What is needed >> For this exercise, please return exactly the line containing "Image resolution: width=576" and each line after it through the end of the records, with no pictures included.
Start of Records provided
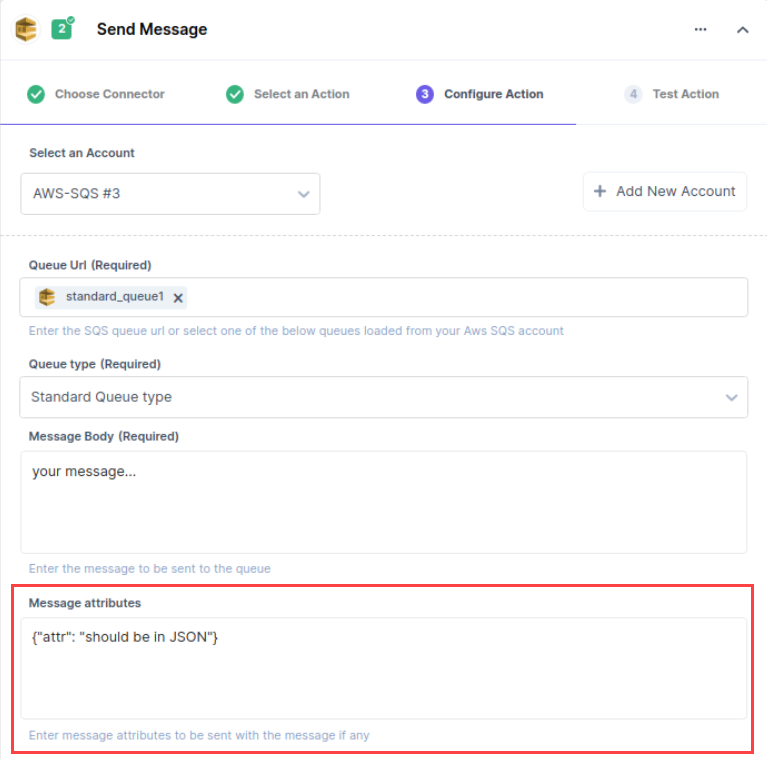Click the step 3 purple circle icon

click(x=425, y=94)
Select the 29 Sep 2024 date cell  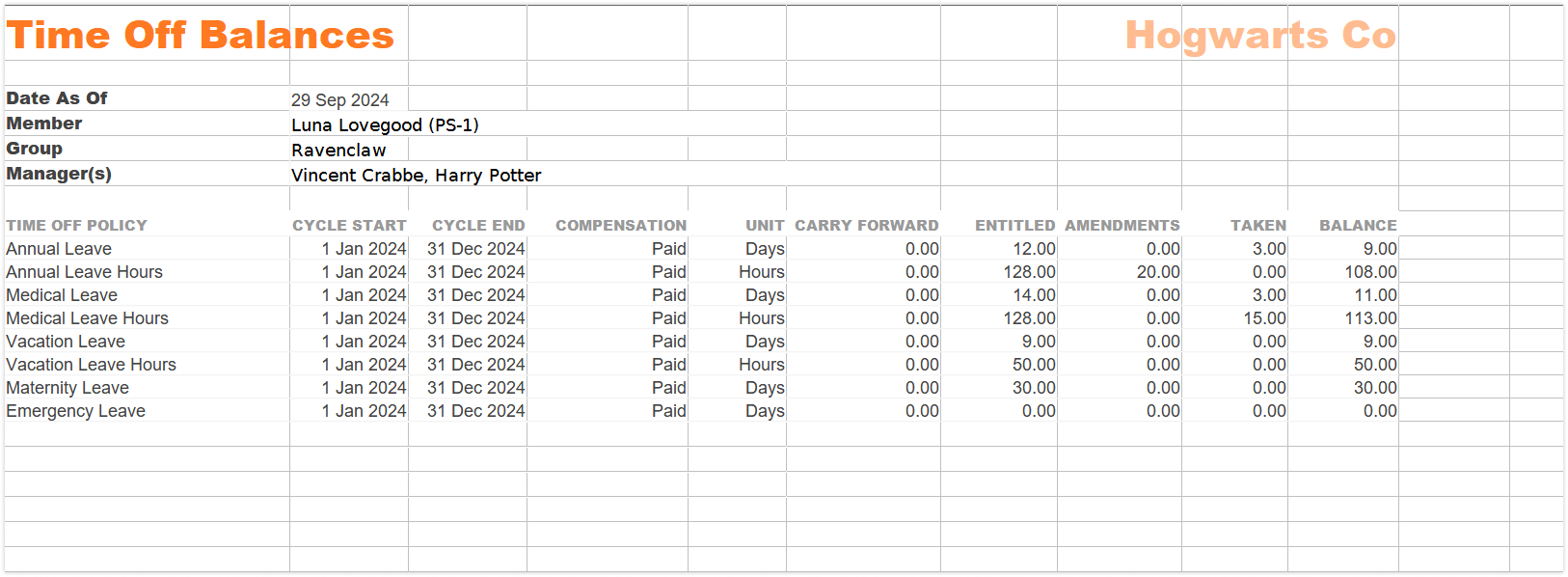[x=340, y=100]
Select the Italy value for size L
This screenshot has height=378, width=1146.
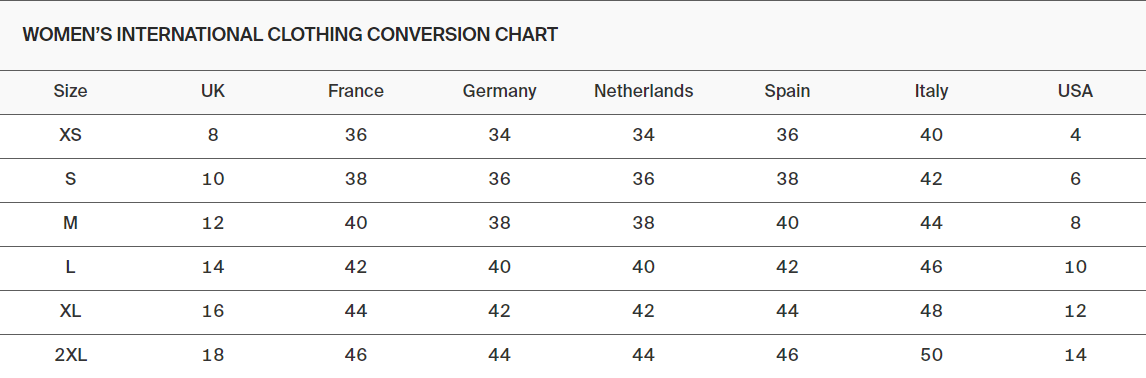931,267
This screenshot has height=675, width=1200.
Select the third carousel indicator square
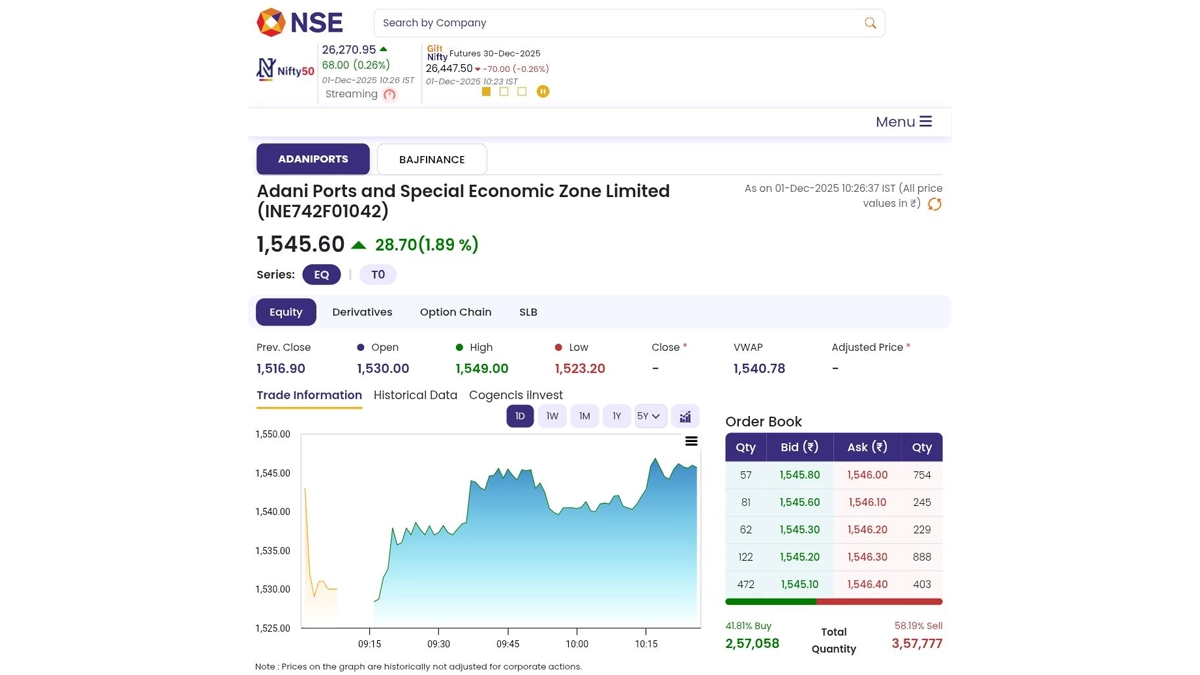pos(522,91)
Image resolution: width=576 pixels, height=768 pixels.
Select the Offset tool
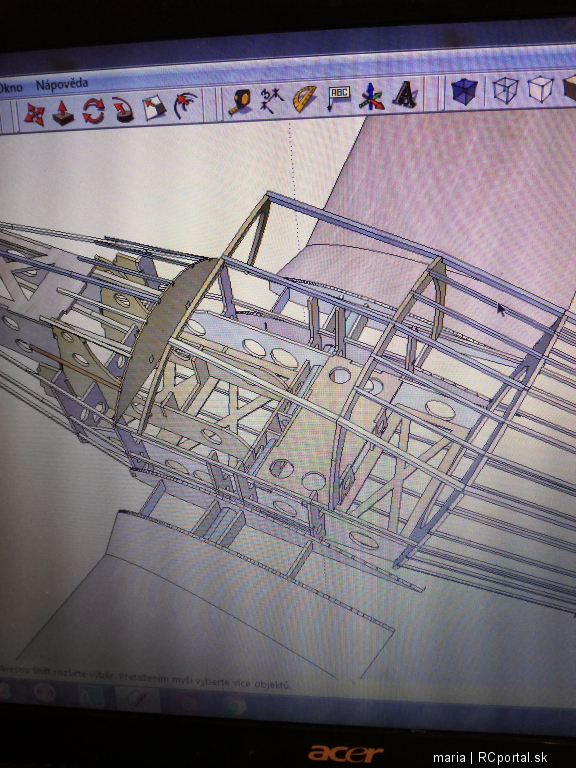[185, 105]
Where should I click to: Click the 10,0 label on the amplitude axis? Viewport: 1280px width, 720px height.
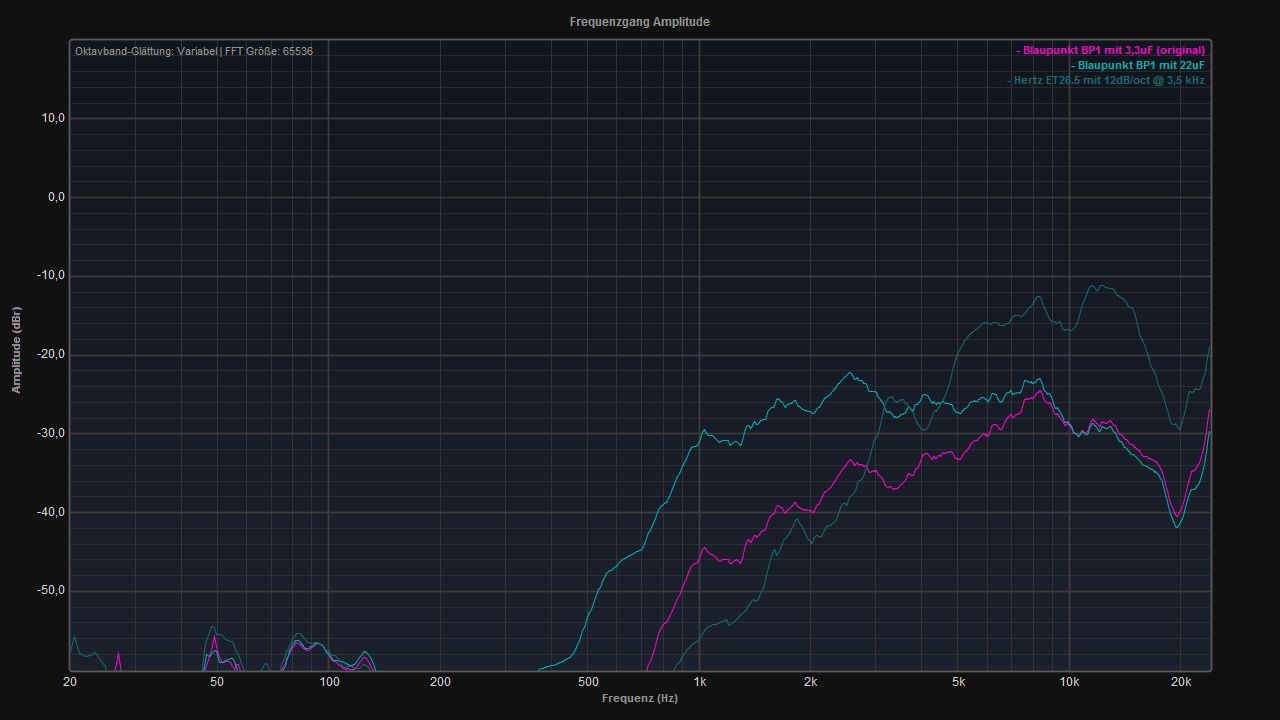53,118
End of Records provided
Solution >>
Image resolution: width=576 pixels, height=768 pixels.
Select the Offset tool
[185, 105]
Where should I click to: Click the 10,0 label on the amplitude axis? Viewport: 1280px width, 720px height.
53,118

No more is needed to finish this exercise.